I guess you could achieve this by touching a small file in the media directory in advance.
That would be a specific to you feature, and not something Plex itself would do, I think. You could handle this through some sort of script or something.
When Plex gets a request, execute this script to spin up the drives, in prep for having to use them. I'm not sure how exactly you could do this, but you might be able to look at ports or something. If the designated port is getting traffic on it, do this thing.... It could be useful for folks that have external drives that hibernate to wake them up.
I regularly suffer timeouts when waiting for my ZFS pool to come up. For performance reasons all the cache/database is stored on the SSD, this means a user can browse the library and only when they go to play a video will the pool start to spin-up. It would be fantastic that if as soon as someone started to browse, or entered a search, that the storage drives were brought up in anticipation of the likely future demand.
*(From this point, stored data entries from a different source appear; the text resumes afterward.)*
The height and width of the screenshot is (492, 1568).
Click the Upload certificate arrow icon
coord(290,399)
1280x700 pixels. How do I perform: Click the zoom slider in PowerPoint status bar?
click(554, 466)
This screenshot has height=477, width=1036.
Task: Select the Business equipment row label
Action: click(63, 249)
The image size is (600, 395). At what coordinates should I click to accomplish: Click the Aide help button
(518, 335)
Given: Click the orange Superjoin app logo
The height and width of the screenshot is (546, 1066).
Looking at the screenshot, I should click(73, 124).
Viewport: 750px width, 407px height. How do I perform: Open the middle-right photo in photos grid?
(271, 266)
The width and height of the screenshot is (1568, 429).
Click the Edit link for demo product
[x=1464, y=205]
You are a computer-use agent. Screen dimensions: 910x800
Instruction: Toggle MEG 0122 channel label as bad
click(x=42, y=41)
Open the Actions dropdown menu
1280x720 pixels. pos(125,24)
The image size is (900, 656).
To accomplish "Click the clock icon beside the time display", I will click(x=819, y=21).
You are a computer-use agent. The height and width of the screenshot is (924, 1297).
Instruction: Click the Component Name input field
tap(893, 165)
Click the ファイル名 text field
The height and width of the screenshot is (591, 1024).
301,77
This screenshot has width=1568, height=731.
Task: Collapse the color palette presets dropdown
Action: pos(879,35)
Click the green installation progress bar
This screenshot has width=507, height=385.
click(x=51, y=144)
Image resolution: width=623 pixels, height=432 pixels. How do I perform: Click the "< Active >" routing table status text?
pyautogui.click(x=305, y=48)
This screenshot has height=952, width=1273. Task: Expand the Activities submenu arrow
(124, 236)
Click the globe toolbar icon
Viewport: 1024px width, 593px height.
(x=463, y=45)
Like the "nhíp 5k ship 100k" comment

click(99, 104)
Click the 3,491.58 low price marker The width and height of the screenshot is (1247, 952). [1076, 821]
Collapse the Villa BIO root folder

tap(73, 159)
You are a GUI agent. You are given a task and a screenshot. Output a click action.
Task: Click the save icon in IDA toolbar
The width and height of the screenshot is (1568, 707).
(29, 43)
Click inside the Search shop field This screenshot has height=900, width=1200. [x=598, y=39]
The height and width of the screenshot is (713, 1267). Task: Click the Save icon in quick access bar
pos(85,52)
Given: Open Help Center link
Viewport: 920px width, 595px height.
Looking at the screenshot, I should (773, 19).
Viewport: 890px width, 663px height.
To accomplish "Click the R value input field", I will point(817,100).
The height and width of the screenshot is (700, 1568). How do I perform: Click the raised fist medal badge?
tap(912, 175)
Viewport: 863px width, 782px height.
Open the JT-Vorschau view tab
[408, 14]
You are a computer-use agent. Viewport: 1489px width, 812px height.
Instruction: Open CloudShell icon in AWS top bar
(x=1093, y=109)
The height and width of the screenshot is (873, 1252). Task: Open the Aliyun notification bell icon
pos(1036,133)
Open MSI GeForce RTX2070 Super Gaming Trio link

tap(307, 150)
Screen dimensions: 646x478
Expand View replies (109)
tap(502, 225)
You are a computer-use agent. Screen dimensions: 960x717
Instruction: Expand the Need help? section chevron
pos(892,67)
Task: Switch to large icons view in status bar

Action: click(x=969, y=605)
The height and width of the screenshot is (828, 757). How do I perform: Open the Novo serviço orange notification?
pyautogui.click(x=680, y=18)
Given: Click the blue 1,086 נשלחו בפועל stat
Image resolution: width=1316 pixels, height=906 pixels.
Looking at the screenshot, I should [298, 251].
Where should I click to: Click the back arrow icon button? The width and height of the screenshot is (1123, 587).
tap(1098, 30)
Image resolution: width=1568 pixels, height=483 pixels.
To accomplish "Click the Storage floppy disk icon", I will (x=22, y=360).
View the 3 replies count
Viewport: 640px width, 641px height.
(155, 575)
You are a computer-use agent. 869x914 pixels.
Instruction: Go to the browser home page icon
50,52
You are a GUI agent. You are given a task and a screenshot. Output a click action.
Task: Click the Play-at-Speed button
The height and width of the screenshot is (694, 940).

I guess you could achieve this by touching a small file in the media directory in advance.
Thanks
I think that would be great in your specific use case (RAID Array with configuration files on non-Array disk) however I don't know how this would work for people who aren't using RAID arrays, or are using something like unRAID where the only disk that is spun up is the one with the requested media not the whole array. Unless Plex is extremely smart about the exact disk, and where the file locations split I think this would result in unneeded disk spin up for some users.
I regularly suffer timeouts when waiting for my ZFS pool to come up. For performance reasons all the cache/database is stored on the SSD, this means a user can browse the library and only when they go to play a video will the pool start to spin-up. It would be fantastic that if as soon as someone started to browse, or entered a search, that the storage drives were brought up in anticipation of the likely future demand.
I guess you could achieve this by touching a small file in the media directory in advance.
Thanks
I gues im confused.. I have Ubuntu running a 24tb ZFS pool and never noticed a spin up issue.. What types of drives are you using?? Is your ssd drive being used for the cache and/or the log?? Where is the plex data files? on the pool or system drive. If you want i can describe my set up in more details, but as i said i have never run into this issue..
I would like to request for the opposit. I have 7 HDDs in my Home Server. I really like browsing the mediathek without spinning up the HDDs. When I look up the specific information for one movie, episode, ... the HHD, the item is stored on, is spinning up and I have to wait for about 3 seconds. It would be nicer for me, if I could look up the metadata of one Item without spinning up its HDD.
It's no problem for me, to wait 3s while spinning up, after I pressed Play.
I'd support this request. I don't have this problem anymore since I upgraded my NAS, but there are many consumer-grade NAS that do sequential spin-up. The power adapters don't give enough power to power up all drives at the same time, so it does them one by one.
I would apose it. If you need this, you need to come up with a way for your server to respond, or better yet, just let them spin 24/7 that will solve your issue. I dont wont my drives spun up unless I am using the server.